(Boursier.com) -- Credit Suisse revient aujourd'hui sur les articles de presse (FT Deutschland) indiquant que le financier Karl-Walter Freitag s'est invité au capital de Tchibo Holding, laquelle société détient aujourd'hui 50,46% des parts et 56,06% des droits de vote de Beiersdorf. L'apparition (si elle se confirme) d'un actionnaire non familial aux côtés des Herz pourrait amener Tchibo Holding à envisager sous un nouvel angle son investissement dans Beiersdorf, suppute l'analyste, en précisant qu'à ce stade aucune piste n'apparaît évidente. Néanmoins, vu la trésorerie que continue à accumuler Beiersdorf, un rachat du flottant est théoriquement possible. Alternativement, Beiersdorf pourrait se tourner vers des cibles externes d'envergure. Stratégiquement, Clarins tout comme Revlon feraient sens, pour l'analyste - Clarins sans doute plus désirable, mais Revlon plus abordable.
En tout état de cause la clé du parcours de l'action Beiersdorf réside davantage dans son bilan que dans son compte de résultat.
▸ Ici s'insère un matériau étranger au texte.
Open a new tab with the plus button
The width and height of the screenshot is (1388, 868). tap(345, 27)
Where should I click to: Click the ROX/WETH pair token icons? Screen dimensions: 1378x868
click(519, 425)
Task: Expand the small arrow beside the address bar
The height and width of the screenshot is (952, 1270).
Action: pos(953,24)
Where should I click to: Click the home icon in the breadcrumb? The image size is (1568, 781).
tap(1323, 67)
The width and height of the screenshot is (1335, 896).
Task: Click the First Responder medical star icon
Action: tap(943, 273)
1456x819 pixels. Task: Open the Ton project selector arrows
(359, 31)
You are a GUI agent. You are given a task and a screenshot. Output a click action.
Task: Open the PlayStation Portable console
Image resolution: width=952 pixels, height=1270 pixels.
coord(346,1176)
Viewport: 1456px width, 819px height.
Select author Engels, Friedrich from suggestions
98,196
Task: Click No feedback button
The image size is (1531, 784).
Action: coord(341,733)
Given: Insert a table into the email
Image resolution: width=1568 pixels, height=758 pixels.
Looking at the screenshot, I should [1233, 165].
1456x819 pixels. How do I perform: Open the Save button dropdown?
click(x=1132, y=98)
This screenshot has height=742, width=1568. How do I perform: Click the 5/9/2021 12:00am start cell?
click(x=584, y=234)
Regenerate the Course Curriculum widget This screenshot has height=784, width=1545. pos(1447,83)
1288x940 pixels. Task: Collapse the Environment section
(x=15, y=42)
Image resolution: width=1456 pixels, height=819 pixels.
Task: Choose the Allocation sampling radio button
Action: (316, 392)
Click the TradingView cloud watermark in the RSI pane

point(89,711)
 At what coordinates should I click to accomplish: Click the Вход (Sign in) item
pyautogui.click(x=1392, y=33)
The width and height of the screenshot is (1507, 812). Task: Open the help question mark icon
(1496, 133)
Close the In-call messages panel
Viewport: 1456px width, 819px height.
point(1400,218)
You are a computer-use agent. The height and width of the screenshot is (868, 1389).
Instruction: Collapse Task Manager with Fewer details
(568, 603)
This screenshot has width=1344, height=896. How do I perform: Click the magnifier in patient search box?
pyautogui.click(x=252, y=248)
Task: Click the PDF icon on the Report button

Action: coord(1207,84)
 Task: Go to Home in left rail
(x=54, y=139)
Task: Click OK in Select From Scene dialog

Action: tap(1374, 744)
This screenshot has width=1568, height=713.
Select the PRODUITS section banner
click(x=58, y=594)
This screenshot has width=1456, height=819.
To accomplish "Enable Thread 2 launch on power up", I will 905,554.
La trésorerie atteint 1,2 Milliard d'Euros (10% du capital), et vu l'absence de rachats d'actions et le faible dividende, elle devrait monter à 3 Milliards en 2010, calcule Credit Suisse. En ajoutant la valeur des titres auto-détenus (1,2 Milliards de plus) et une possible vente de Tesa, filiale de Beiersdorf spécialisée dans les adhésifs (au moins 1 Milliard également), la puissance de feu du groupe (avant tout recours à endettement) est évocatrice...
Prenant en compte la possibilité d'une opération de nature à transformer le groupe, Credit Suisse relève donc son objectif de 39 à 57 euros. Son opinion demeure "neutre" à ce stade.